L’équipe de la bibliothèque de Mohandessine, récemment
construite, a tenu à consacrer tout un étage pour la séance
Galset hakey, ou récits conçus pour enfants.
Mais
avant son installation, l’idée a été appliquée dans les huit
autres branches éparpillées dans les différentes villes
d’Egypte. En effet, c’est Amira Aboul-Magd, femme d’Ibrahim
Al-Moallem, propriétaire de la maison d’édition Al-Shourouk
et fondateur des bibliothèques Dar Al-Shourouk, qui a eu
l’idée d’organiser des séances de contes au sein des
bibliothèques Al-Shourouk. Elle a vu dans cette expérience
une chance pour que l’enfant puisse développer une passion
pour la lecture, une culture quasi absente dans les foyers
égyptiens étouffés par un système d’éducation dans nos
écoles qui prône le parcœurisme.
D’ailleurs, transmettre le goût et l’amour de la lecture dès
l’âge de 4 ans est l’objectif de ce projet. Ensuite, cela
devient une habitude chez n’importe quel enfant. « Demander
à un gosse de 13 ans de tenir un livre serait plus compliqué
», explique Hayssam. La bibliothèque Al-Shourouk est garnie
de toutes sortes de livres, c’est là où l’on trouve des
contes pour enfants en arabe, en français et en anglais.
« L’idée
a germé lorsque des centaines de mamans venaient à la
bibliothèque pour chercher des histoires qui vont de pair
avec l’âge de leurs enfants. Elles n’étaient pas capables de
choisir le conte correspondant à leur enfant. D’autres se
plaignaient du désintérêt des leurs quant à la lecture »,
lance Amira Aboul-Magd.
En effet,
l’idée de ces séances de lecture destinées aux enfants ne
cesse de se propager en Egypte. De nombreuses bibliothèques
ont ouvert leurs portes les vendredis, congé hebdomadaire
pour tous les élèves, dans ce but. Des bibliothèques
publiques, privées et des centres culturels ont tenu à
l’appliquer, que ce soit en arabe ou en langues étrangères.
Le CFCC,
un autre exemple
La
scène se déroule dans une salle de contes du Centre Français
de Culture et de Coopération (CFCC). Au 2e étage, on a, un
peu, l’impression que nous sommes dans une classe scolaire.

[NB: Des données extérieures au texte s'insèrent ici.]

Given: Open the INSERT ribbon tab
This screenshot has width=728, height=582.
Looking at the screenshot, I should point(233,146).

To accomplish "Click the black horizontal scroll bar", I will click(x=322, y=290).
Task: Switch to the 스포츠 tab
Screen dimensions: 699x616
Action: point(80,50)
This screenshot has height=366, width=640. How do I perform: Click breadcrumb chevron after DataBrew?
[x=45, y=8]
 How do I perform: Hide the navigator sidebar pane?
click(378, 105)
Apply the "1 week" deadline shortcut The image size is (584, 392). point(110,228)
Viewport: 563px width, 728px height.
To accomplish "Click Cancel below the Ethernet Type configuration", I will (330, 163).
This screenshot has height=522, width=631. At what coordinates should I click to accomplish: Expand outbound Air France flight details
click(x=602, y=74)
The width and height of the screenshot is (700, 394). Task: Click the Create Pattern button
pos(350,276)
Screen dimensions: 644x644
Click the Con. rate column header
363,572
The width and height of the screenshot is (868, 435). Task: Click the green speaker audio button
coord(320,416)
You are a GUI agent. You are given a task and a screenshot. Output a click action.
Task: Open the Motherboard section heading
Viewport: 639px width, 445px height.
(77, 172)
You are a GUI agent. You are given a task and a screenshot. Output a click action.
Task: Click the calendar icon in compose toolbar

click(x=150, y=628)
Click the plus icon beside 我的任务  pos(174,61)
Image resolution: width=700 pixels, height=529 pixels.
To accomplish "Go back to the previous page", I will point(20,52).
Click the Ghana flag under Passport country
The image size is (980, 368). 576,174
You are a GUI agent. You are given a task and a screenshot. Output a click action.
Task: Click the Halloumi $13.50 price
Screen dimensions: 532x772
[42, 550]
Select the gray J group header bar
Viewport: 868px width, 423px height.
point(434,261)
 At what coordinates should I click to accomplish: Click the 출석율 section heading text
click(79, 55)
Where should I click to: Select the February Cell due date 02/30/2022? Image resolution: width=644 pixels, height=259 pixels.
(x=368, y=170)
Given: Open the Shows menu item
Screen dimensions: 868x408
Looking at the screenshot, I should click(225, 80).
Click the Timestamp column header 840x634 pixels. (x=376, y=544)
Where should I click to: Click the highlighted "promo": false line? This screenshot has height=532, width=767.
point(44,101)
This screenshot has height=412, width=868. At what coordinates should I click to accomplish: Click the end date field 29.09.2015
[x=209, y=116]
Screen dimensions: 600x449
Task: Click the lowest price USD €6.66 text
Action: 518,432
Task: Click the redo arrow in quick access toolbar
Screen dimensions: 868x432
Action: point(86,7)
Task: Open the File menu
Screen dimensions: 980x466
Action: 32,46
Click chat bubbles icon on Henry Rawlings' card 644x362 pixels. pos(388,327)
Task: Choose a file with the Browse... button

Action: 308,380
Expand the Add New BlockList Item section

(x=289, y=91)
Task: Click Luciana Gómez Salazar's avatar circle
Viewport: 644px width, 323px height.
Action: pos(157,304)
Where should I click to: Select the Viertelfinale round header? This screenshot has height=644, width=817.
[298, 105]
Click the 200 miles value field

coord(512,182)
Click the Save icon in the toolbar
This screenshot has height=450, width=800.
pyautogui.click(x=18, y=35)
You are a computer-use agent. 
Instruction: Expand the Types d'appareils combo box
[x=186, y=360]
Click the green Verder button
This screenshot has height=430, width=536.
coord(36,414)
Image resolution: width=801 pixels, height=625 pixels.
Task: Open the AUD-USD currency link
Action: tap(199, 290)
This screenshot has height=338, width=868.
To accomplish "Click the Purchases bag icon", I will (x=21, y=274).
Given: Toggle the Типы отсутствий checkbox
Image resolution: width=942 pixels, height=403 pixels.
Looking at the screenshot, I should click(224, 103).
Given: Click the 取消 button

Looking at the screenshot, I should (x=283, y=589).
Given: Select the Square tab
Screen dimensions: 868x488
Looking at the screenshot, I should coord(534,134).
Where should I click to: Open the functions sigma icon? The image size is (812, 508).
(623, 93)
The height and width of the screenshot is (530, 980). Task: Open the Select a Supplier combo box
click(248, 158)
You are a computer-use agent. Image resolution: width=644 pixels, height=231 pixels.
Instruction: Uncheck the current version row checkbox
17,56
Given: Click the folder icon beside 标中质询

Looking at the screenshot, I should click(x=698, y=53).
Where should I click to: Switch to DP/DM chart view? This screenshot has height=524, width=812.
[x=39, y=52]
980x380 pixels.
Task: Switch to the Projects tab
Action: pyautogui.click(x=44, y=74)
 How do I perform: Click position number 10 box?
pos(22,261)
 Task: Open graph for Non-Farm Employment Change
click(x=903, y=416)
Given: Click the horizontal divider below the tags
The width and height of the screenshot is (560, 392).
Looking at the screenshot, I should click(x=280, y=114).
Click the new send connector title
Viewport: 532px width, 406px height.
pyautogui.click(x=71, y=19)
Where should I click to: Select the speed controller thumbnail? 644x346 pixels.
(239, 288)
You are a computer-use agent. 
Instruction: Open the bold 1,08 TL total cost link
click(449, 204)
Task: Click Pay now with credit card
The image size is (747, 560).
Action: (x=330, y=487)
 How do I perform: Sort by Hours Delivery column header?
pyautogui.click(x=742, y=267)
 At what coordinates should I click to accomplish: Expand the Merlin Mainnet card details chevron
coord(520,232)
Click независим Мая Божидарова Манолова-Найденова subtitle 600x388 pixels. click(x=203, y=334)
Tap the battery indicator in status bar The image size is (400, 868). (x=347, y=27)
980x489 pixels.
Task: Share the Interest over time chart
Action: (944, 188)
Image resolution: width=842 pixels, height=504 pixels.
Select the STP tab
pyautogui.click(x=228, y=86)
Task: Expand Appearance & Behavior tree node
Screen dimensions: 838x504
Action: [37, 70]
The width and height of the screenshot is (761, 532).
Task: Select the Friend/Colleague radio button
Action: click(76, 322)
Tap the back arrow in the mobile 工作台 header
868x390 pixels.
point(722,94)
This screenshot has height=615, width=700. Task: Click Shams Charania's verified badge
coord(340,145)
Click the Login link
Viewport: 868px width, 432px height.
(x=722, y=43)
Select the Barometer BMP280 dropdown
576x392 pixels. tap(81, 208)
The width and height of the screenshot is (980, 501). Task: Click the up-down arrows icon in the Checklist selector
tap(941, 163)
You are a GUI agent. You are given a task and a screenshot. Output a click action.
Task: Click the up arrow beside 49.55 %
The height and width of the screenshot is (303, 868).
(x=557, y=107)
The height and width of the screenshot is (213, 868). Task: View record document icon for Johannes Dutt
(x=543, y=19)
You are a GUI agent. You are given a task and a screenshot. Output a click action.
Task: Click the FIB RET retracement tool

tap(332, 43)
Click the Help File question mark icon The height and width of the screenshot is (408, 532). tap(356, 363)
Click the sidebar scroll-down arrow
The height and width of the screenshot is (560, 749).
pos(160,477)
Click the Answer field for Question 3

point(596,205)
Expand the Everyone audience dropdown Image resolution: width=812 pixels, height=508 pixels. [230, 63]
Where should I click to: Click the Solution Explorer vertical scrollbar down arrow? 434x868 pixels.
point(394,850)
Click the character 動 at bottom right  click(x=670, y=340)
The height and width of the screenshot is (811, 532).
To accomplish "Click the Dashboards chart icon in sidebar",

Mme Marianne distribue aux enfants le conte de ce vendredi.
« Ouvrez la page 2 ... 7 ... 10 ... Tournez la page ... Nous
sommes à la page 20 les enfants ... ». Chaque enfant
s’assoit sur une chaise. Il suit avec le doigt. Mme Marianne
lit pour la première fois l’histoire Minouche et le lion de
la collection J’aime lire. Ensuite, elle fait fonctionner la
cassette pour que les enfants écoutent la même histoire une
2e fois. Enfin, « regardez pour la dernière fois ... Jetez
un coup d’œil sur la couverture ... Maintenant, fermez les
livres ... Je vais les ramasser. Maintenant, c’est le temps
du concours entre filles et garçons ... Je demande une
question et vous n’avez qu’à trouver la bonne réponse ...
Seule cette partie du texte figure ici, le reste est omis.